The invention discloses an ultrasonic suspension radial bearing that can adaptively stabilize the position of the inner ring of the bearing. It includes a bearing outer ring and a bearing inner ring. The bearing inner ring is coaxially mounted on the journal, and the bearing inner ring is equipped with a bearing outer ring. The outer surface of the bearing inner ring is formed into a V-shaped ring groove, and the inner surface of the bearing outer ring is set into a V-shaped groove. The ring is convex, so that the gap between the bearing inner ring and the bearing outer ring is V-shaped, with the tip of the V-shaped facing radially inward; the V-shaped ring groove of the bearing inner ring has edges on the groove walls on both sides.

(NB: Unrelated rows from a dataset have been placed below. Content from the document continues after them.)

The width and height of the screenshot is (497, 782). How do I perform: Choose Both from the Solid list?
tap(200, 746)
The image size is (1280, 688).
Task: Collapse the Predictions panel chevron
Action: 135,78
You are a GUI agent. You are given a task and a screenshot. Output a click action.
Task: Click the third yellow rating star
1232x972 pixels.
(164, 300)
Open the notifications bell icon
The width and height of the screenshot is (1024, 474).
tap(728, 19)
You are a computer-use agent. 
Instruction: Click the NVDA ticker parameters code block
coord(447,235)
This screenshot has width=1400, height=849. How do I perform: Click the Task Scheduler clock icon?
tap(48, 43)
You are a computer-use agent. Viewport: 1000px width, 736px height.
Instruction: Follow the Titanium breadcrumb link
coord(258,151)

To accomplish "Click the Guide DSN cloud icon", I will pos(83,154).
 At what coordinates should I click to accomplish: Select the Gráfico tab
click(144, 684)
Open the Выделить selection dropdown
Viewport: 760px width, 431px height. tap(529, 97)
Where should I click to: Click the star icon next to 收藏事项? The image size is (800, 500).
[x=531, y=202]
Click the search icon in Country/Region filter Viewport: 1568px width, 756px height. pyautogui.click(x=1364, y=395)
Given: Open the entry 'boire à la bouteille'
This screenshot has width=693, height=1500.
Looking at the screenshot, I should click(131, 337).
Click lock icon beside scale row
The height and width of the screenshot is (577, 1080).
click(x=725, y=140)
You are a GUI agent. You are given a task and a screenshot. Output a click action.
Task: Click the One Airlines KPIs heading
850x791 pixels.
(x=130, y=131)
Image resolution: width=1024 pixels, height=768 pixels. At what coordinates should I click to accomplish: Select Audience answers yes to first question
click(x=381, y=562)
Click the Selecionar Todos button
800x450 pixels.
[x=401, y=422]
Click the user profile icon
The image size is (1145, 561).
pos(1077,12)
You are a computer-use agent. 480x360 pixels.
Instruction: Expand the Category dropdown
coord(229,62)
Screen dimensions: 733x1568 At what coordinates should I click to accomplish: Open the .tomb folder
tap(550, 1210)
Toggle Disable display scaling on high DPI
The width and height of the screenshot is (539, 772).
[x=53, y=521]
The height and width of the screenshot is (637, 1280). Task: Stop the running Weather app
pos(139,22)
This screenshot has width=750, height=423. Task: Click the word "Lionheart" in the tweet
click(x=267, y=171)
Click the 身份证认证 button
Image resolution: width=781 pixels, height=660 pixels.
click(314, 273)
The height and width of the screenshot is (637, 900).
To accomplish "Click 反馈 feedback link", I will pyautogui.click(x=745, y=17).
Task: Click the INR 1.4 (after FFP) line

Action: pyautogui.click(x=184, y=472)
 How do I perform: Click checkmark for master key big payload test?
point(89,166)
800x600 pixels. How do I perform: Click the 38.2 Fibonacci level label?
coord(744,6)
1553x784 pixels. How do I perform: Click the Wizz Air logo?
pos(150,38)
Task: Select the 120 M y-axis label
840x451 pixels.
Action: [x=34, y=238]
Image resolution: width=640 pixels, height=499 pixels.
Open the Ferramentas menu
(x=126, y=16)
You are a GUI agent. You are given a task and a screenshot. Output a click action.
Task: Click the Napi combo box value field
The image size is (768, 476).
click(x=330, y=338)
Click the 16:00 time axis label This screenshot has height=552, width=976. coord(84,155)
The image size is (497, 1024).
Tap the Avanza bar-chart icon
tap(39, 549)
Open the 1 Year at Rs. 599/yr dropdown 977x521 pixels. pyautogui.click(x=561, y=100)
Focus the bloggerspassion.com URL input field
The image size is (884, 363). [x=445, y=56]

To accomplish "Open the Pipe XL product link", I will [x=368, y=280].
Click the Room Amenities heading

There are multiple holes evenly spaced in the circumferential direction, and a piezoelectric transducer is installed in each hole. The invention can utilize the near-field acoustic levitation effect to reduce the friction and wear with the shaft diameter and improve the service life of the bearing; form dynamic pressure film lubrication to improve the near-field acoustic levitation sound field carrying capacity and wear resistance; and increase the limit rotation speed of the bearing.

Description

Ultrasonic suspension radial bearing that can adaptively stabilize the position of the bearing inner ring

Technical field

The present invention relates to a radial bearing, and in particular to an ultrasonic suspension radial bearing that can adaptively stabilize the position of the inner ring of the bearing.

Background technique

Oil lubrication is usually used between the journal and the bearing surface of ordinary radial bearings, which has good lubrication effect and load-bearing capacity. Although this kind of bearing has a simple structure, is easy to manufacture, has high load-bearing capacity and good shock resistance, it is prone to wear and tear, eventually leading to bearing failure. At the same time, a large amount of friction heat will also affect the viscosity of the lubricating oil, and it is not suitable for cleaning situations. and ultra-high speed conditions.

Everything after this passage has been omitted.